Cable Connectors

You can use the cable connector to simulate cables, ropes, or chains in an assembly, which act either as supporting members or perform load lifting operations.



You can define the cable connector between solid surfaces, shell edges, or vertices (of solids or shells), or a combination of vertices to faces, vertices to circular edges, and circular edges to faces.

Cable connectors are tension-only elements that carry axial forces when subjected to tensile loading. The cable connector only becomes active when the distance between the two ends exceeds its initial or pretensioned length, at which point the cable develops tensile stresses and helps in supporting the structure.

The cable connector uses the distributed coupling formulation to connect a reference node, which is located at the end joints of the cable, to a group of coupling nodes of the selected face or edge. If you select a vertex, the cable is connected to a group of surrounding nodes within the area of influence.

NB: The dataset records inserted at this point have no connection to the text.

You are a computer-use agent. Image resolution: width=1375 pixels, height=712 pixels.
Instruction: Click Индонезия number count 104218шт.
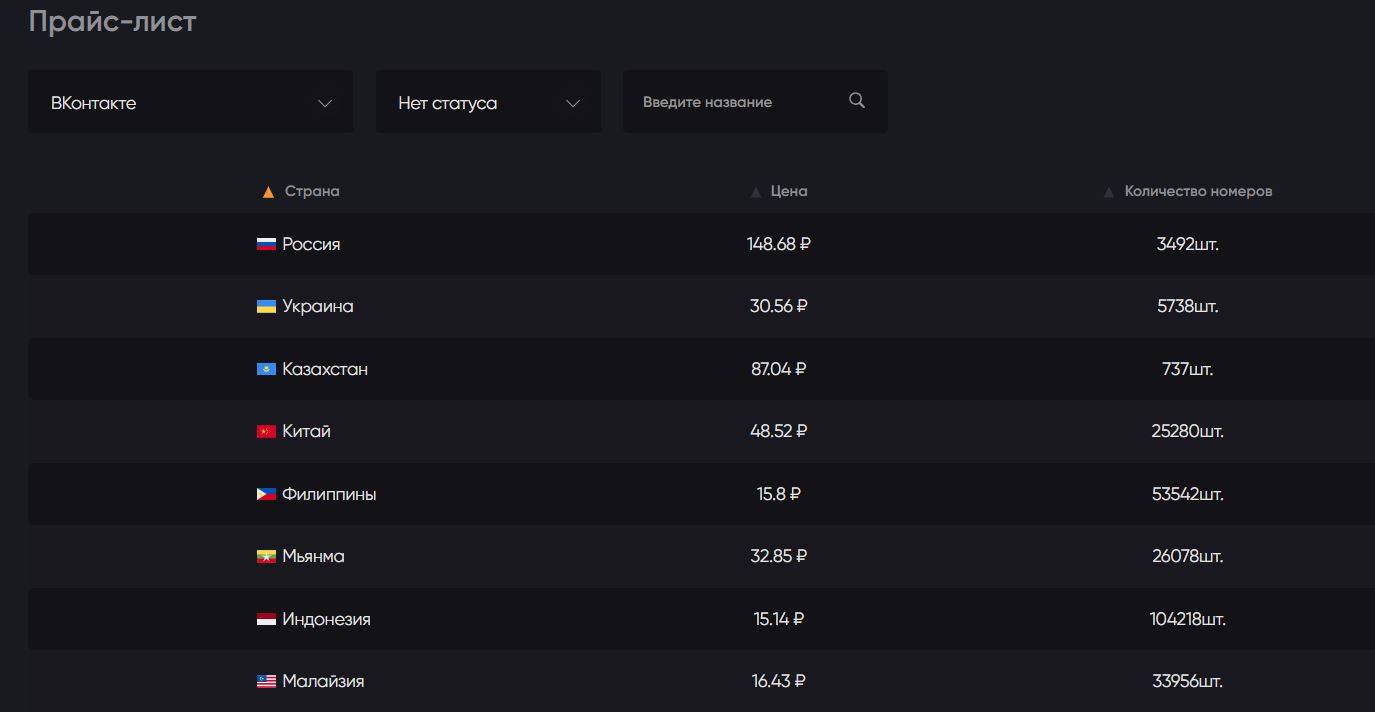coord(1187,620)
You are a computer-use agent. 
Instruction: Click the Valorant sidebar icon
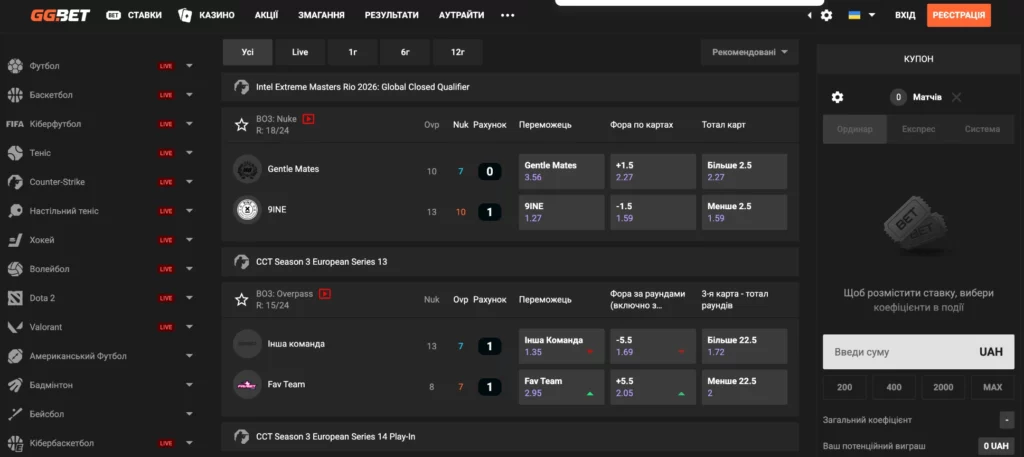pos(15,327)
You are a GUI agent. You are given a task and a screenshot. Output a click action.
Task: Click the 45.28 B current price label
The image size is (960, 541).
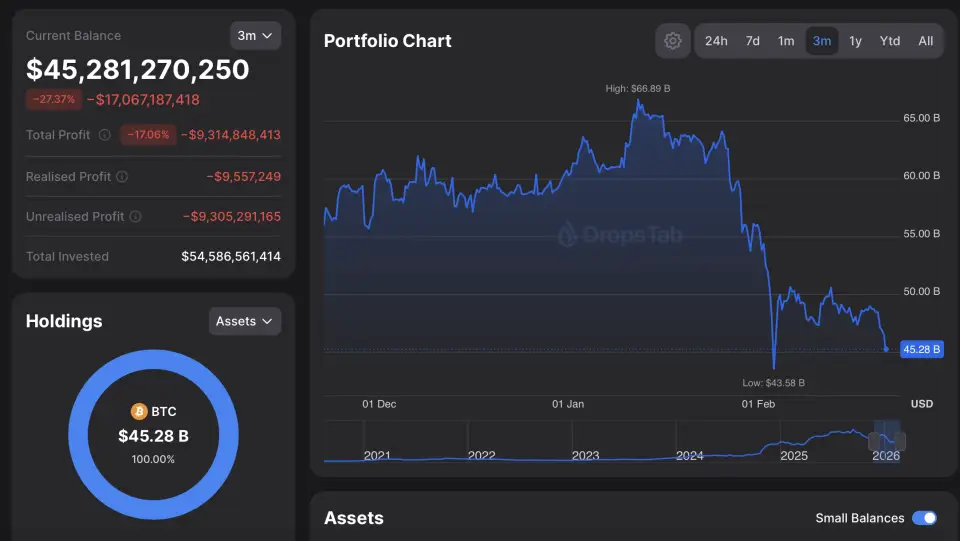click(x=921, y=349)
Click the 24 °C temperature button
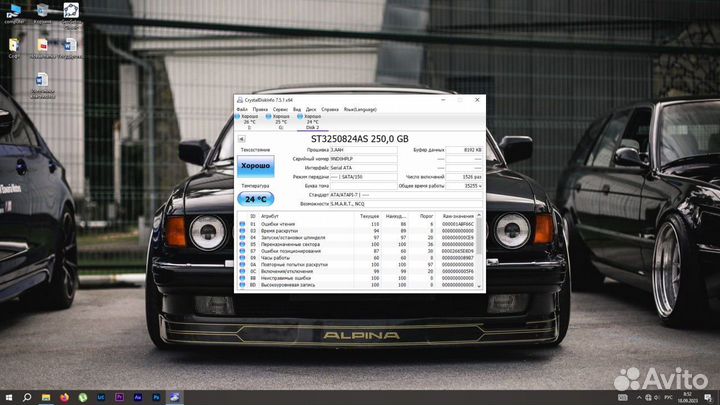720x405 pixels. coord(255,198)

Distributing coupling constrains the motion of the coupling nodes to the translational motion of the reference node.

After running a simulation with cable connectors, you can list the connectors' forces, such as axial force and torque. Shear force and bending moment are not valid results, as the cable is designed for tension and does not have bending stiffness. Results are reported with respect to the cable's local coordinate system, which is defined from the first reference node to the second, based on the order of selection. The axial force might show a positive or negative value, depending on its direction relative to the connector's local axis. If a cable experiences compressive loads, the cable becomes slack and reports the axial force as zero.

Cable connector force results are color-coded based on the reported forces and the defined safe axial strength. This helps you quickly evaluate if the cable connector is overstressed, within safe limits, or inactive because it is under compression.
Color Description
Green (within safe limits) The reported cable axial force is within the specified safe axial strength.
Red (overstressed) The reported cable axial force exceeds the specified safe axial strength.
Yellow (inactive) The reported cable axial force is zero (cable is slack or under compression).

The cable connector is supported for linear static studies and is available with SOLIDWORKS Simulation Professional and SOLIDWORKS Simulation Premium.